DATA SHOWN
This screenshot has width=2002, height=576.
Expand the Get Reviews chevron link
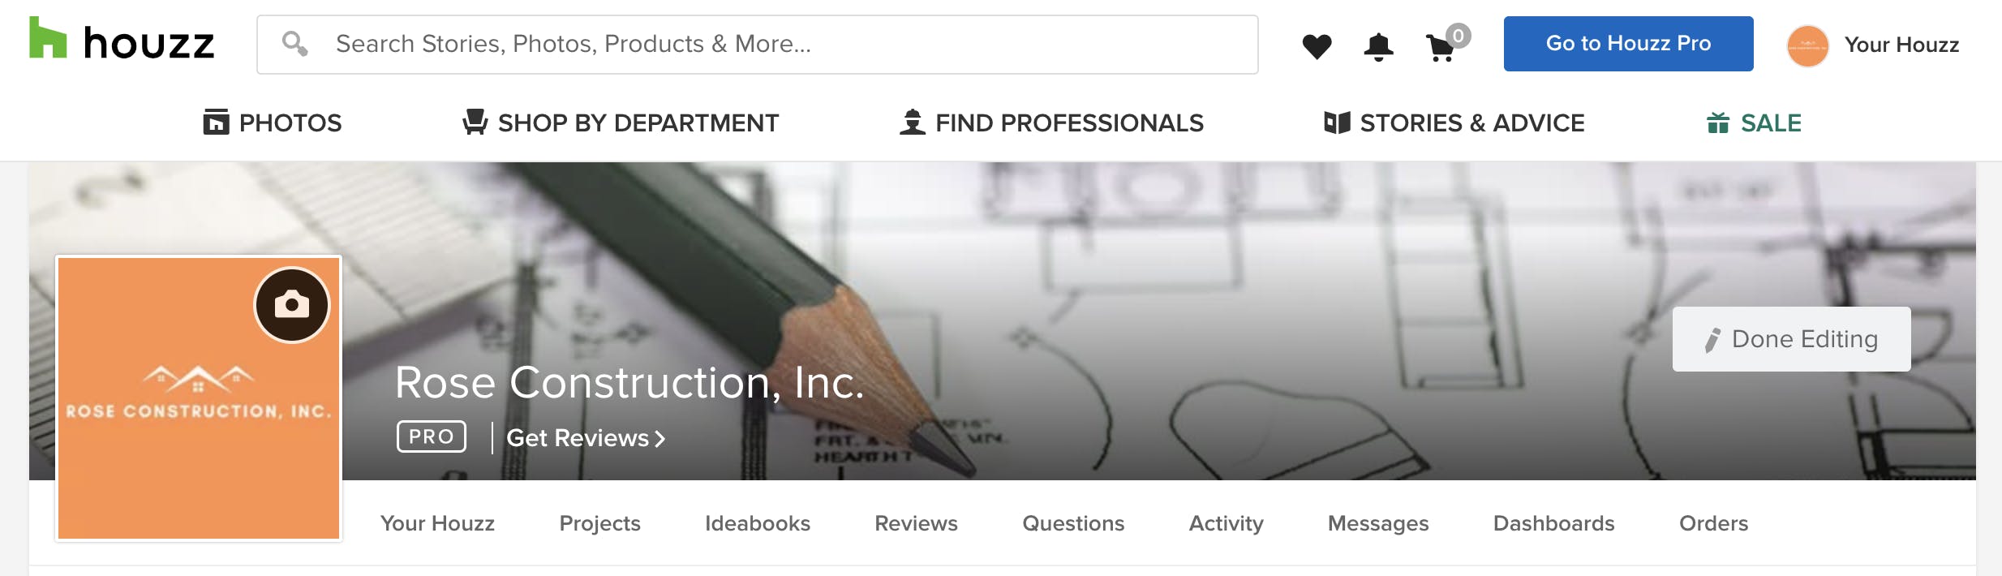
...
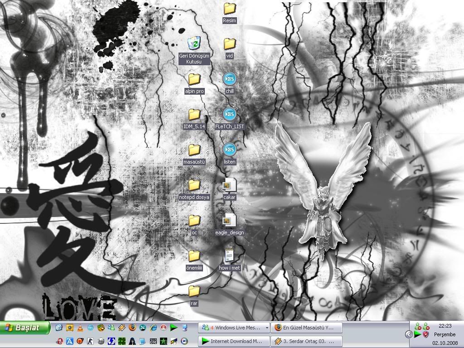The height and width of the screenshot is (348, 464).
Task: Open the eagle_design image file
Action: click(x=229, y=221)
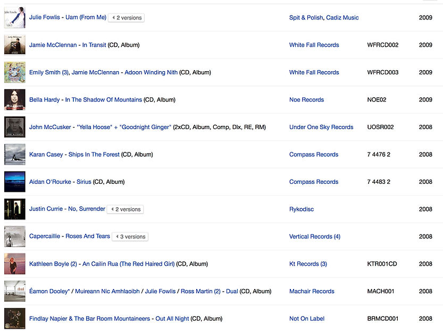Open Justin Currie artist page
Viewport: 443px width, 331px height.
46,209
--
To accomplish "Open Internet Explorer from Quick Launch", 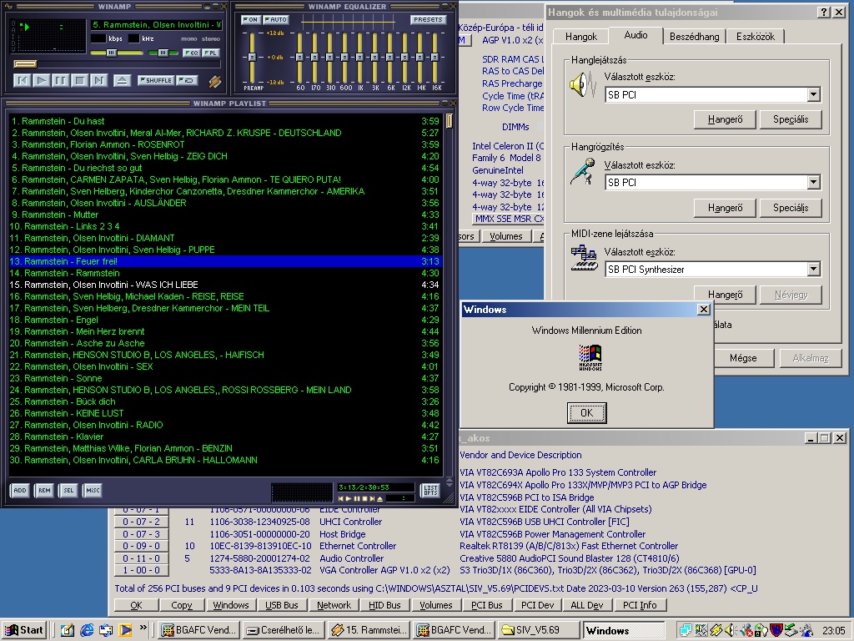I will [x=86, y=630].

WHAT THE TASK REQUIRES
Using the entries above, give back exactly the line containing "This screenshot has width=2002, height=576.", the line containing "Expand the Get Reviews chevron link", and every line between them, and nothing else.

ANSWER TO THIS TASK
This screenshot has width=2002, height=576.
Expand the Get Reviews chevron link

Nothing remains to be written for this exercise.